This repository contains multiple projects focused on scaling Graph Neural Networks (GNNs) using remote backends like Neo4j, Kuzu, and in-memory processing. The following directories contain experiment details and implementation for the following datasets: cora, ogbn-products, and ogbn-papers100M:
- cora_classification
- products_classification
- papers_100M_classification
Another directory is distributed_training
, which contains our implementation and results for the distributed architecture.
Finally, we provide an additional directory neo4j_remote_backend
, which contains our key abstractions, such as:
- Custom GraphStore
- Custom FeatureStore
- Neo4j Client
These scripts are reused in the specific implementations of the projects.

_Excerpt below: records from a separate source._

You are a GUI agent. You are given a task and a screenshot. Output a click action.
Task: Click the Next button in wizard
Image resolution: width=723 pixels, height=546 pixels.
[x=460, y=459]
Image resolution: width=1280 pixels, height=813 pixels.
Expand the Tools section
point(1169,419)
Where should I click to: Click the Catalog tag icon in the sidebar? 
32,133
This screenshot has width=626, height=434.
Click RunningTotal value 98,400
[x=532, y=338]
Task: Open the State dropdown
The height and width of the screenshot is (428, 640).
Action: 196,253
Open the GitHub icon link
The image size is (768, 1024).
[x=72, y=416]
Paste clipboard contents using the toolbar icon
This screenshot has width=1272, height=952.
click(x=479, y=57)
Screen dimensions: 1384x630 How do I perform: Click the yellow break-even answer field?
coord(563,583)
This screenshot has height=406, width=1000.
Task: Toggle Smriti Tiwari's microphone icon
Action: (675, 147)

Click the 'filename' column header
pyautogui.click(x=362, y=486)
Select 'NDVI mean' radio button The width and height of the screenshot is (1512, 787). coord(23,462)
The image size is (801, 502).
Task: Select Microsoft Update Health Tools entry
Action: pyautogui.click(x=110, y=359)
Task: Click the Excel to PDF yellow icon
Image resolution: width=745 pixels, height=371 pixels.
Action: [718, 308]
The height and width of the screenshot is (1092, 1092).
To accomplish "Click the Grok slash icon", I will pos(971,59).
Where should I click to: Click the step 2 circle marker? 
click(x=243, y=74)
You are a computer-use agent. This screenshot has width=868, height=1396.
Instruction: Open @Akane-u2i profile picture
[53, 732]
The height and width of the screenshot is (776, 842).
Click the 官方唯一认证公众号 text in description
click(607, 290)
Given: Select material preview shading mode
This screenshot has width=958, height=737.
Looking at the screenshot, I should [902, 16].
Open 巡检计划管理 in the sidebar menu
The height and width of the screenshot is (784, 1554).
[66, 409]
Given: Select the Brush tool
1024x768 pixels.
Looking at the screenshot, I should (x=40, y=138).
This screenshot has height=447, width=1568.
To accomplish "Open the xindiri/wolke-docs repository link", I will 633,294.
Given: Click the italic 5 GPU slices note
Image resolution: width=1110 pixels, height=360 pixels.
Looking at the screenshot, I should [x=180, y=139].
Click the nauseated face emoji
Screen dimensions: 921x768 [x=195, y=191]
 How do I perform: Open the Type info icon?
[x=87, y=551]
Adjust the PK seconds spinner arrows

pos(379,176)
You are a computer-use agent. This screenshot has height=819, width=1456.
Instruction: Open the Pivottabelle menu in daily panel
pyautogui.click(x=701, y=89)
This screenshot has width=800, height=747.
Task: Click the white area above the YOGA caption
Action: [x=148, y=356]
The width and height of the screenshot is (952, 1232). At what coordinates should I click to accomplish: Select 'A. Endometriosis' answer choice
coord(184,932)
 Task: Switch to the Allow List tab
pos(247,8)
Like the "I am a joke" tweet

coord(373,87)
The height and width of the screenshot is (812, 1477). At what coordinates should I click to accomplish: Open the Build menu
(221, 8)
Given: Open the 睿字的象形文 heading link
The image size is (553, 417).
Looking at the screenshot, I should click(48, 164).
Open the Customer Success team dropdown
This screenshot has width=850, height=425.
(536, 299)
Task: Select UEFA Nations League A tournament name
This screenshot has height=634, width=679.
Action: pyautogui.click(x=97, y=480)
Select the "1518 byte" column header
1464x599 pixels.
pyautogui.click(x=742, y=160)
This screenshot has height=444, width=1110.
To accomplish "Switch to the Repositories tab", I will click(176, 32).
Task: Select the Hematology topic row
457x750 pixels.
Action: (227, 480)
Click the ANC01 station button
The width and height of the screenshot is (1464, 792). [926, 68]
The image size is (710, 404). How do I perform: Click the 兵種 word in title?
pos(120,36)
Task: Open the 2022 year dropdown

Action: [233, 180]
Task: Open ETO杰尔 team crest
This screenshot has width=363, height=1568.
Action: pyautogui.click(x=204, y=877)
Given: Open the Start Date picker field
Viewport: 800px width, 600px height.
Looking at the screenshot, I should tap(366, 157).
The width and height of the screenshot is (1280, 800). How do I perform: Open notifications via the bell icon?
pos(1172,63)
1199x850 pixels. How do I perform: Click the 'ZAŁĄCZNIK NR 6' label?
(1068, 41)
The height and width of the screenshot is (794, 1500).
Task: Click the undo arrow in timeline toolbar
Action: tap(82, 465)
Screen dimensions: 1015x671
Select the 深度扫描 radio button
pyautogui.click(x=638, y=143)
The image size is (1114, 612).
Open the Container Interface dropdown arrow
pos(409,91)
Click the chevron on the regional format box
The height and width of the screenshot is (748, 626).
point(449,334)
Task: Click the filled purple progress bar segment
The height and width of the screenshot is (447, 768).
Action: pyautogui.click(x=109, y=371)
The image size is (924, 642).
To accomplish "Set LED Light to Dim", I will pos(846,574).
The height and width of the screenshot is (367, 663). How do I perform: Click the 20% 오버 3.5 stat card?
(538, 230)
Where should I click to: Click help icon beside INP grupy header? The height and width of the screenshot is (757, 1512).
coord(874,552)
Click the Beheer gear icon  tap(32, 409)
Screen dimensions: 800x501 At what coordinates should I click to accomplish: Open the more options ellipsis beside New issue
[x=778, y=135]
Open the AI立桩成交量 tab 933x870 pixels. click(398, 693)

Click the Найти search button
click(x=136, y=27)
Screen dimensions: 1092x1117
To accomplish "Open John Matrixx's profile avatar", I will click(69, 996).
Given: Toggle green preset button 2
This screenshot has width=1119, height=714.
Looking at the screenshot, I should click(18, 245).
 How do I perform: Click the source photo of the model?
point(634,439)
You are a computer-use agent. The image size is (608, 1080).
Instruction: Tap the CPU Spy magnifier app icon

Each project in this repository tackles a specific dataset with its own implementation and backend setup. You can find individual README files within each folder for detailed instructions on how to run the GraphSAGE model, configure environments, and process data for each specific task. These README files cover information like:
- How to load datasets into backends (Neo4j, Kuzu).
- Running GraphSAGE model using remote and in-memory backends.
- Custom environment setup for each project.
- Training and evaluation scripts for the specific dataset.
To set up the environment for running the various projects, use the following steps:
- Install PyTorch and the required packages:
conda install pytorch==2.3.0 torchvision torchaudio cpuonly -c pytorch
- Install CMake and GCC:
conda install -c conda-forge cmake
conda install -c conda-forge gcc=9 gxx=9
- Install
pyg-lib
for in-memory alternative sampling:
pip install git+https://github.com/pyg-team/[email protected]
For the Neo4j backend, you need to replace the default neighbor_sampler.py
in the PyTorch Geometric installation. The file is located at:
/home/anonym/miniconda3/envs/CONDA_ENV_NAME/lib/python3.9/site-packages/torch_geometric/sampler/neighbor_sampler.py
Use the custom sampler torch_geom_neighbor_sampler.py
provided in the repository for optimal sampling performance during training. Additionally, it contains Neo4j access configuration, which needs to be adapted to the installation (if default is not used).